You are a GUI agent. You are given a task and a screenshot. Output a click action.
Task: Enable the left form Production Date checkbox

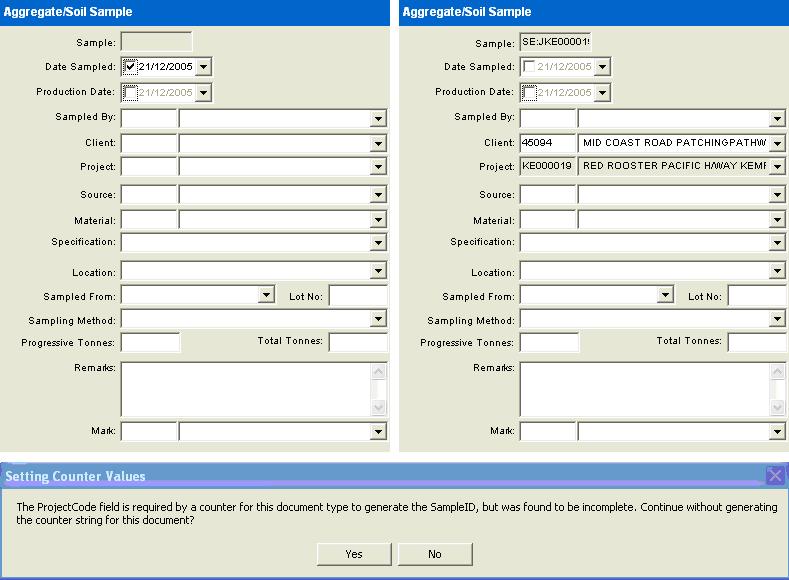(x=130, y=93)
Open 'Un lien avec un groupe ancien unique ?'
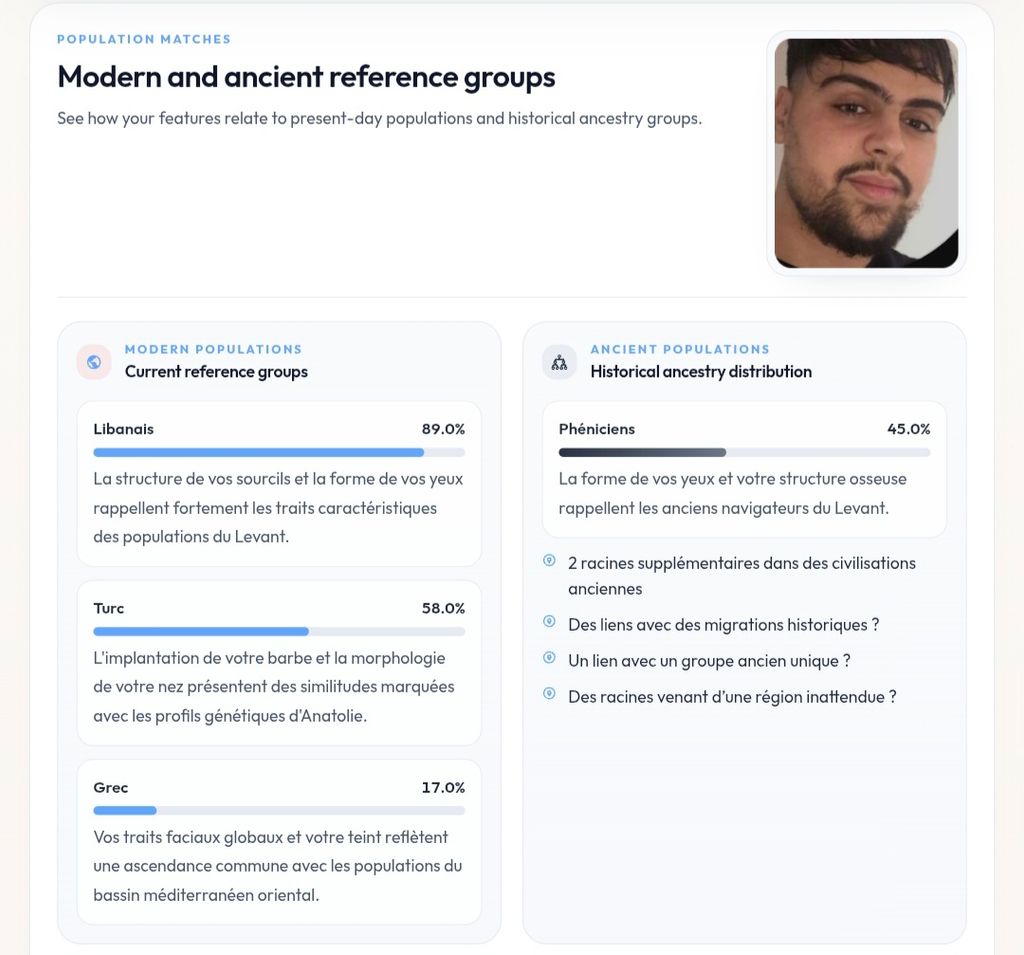1024x955 pixels. click(x=709, y=660)
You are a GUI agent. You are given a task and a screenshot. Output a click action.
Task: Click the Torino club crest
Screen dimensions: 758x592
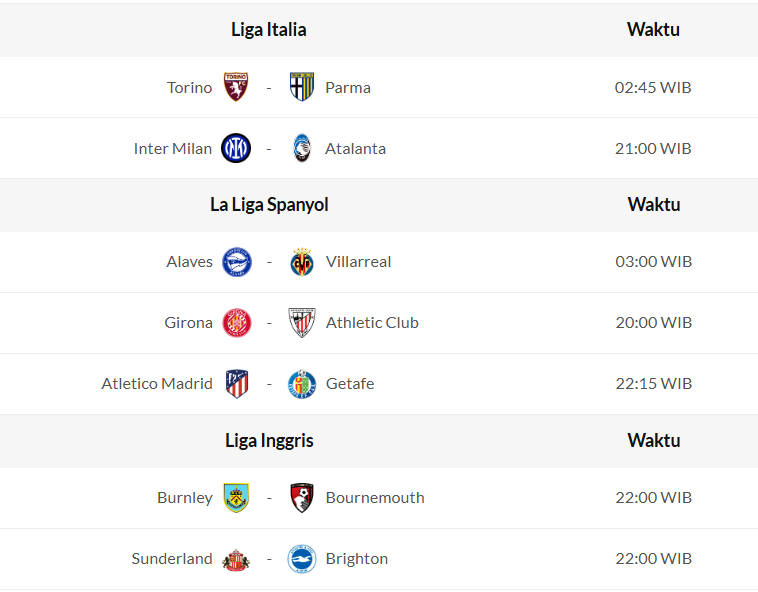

========

> PROBLEM
Write out again, exactly, the lines from the start of the listing up to the line containing "Task: Click the Torino club crest", with both ends and without pictures.

> ANSWER SPACE
You are a GUI agent. You are given a task and a screenshot. Output a click action.
Task: Enable the left form Production Date checkbox

(x=130, y=93)
Open 'Un lien avec un groupe ancien unique ?'
1024x955 pixels. click(x=709, y=660)
You are a GUI agent. You are given a task and a screenshot. Output a click action.
Task: Click the Torino club crest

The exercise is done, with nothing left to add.